Католическая Европа провозгласила Ивана «самозванцем», а вот протестантские страны достаточно быстро признали его царское достоинство – первыми в этом ряду стали Англия и Дания. Позже к этой позиции присоединился и император Священной Римской империи Максимилиан II. Польские же короли, опираясь на поддержку папского престола, не признавали московских правителей царями вплоть до XVII века. Эта проблема явилась одним из узловых пунктов дальнейших русско-польских конфликтов…

Православные поместные церкви вскоре после венчания на царство Ивана Васильевича признали его новый титул, и даже патриарх Константинопольский поминал русского царя по обряду, ранее применявшемуся только к византийским императорам. В новых исторических условиях, когда Русь оказалась единственным неподвластным турецкому султану православным государством, страны-единоверцы начали воспринимать ее как «великое православное самодержство». Именно в ней отныне видели оплот православия. Многочисленные посольства просителей милостыни и защиты из Константинополя и монастырей Афона исподволь внушали русским правителям мысль об их долге «избавить угнетенных христиан от агарянского племени».

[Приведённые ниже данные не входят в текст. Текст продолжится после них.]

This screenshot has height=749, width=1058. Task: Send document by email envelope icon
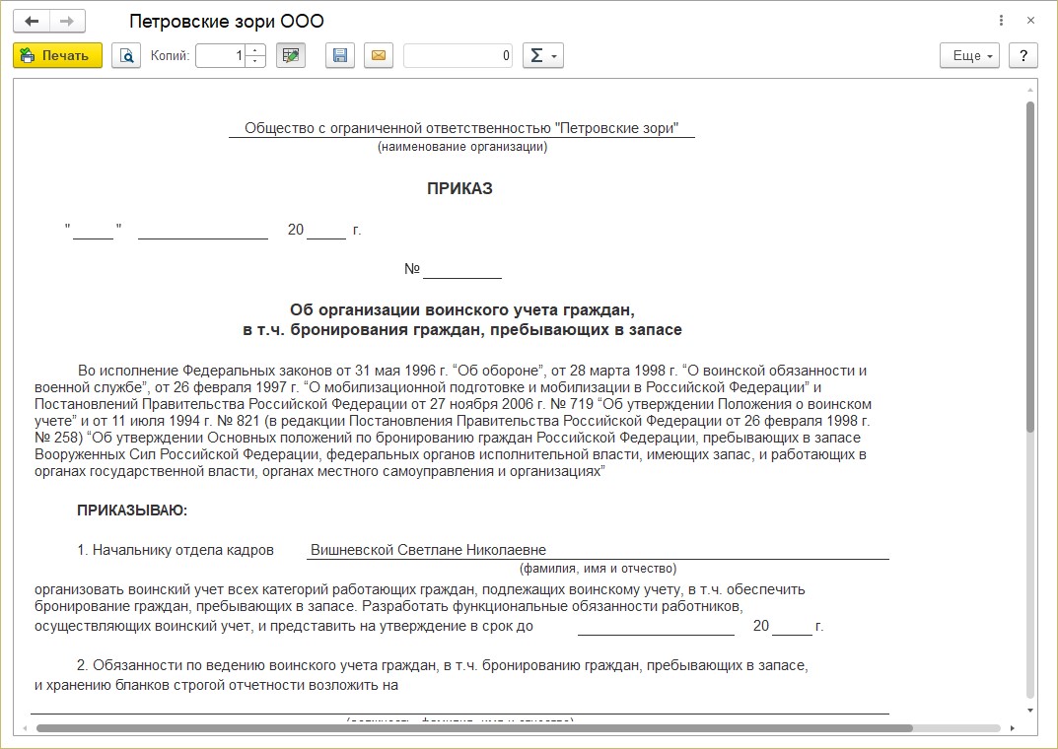click(x=379, y=55)
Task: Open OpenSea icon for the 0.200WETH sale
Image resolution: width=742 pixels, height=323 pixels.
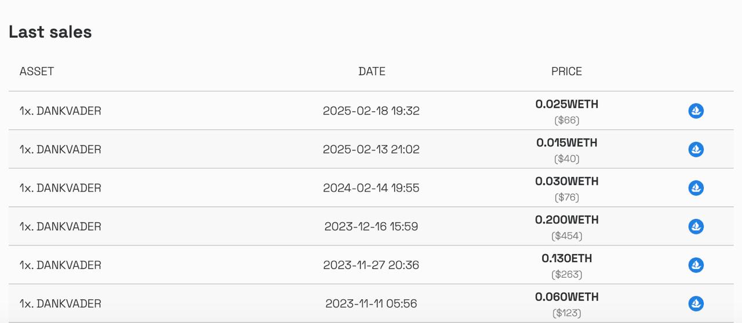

Несмотря на то что в Москве к этим идеям относились с большой осторожностью, они ложились на хорошо подготовленную почву. Уже в 1548 году братия Хиландарского монастыря в послании к Ивану IV титуловала его «единым правым государем, белым царем восточных и северных стран… святым, великим благочестивым царством, солнцем христианским… утверждением седми соборных столпов». А в 1557 году посланные от патриарха Константинопольского с просительной грамотой именовали в ней русского царя «святым царством» и заявляли о соборном уложении «молить Бога о царе и великом князе Иване Васильевиче, яко же о прежних благочестивых царях».

Трудно сказать точно, было ли это соборное уложение результатом политики Ивана IV, требовавшего признания своего царского титула, либо это было одним из направлений политики восточного духовенства, доказывавшего русским, что их долг – защищать восточную церковь. Очевидно лишь то, что Иван Грозный воспринял эти идеи весьма непосредственно.

Венчание Ивана IV на царство. Миниатюра Лицевого летописного свода. XVI век (Фото предоставлено М. Золотаревым)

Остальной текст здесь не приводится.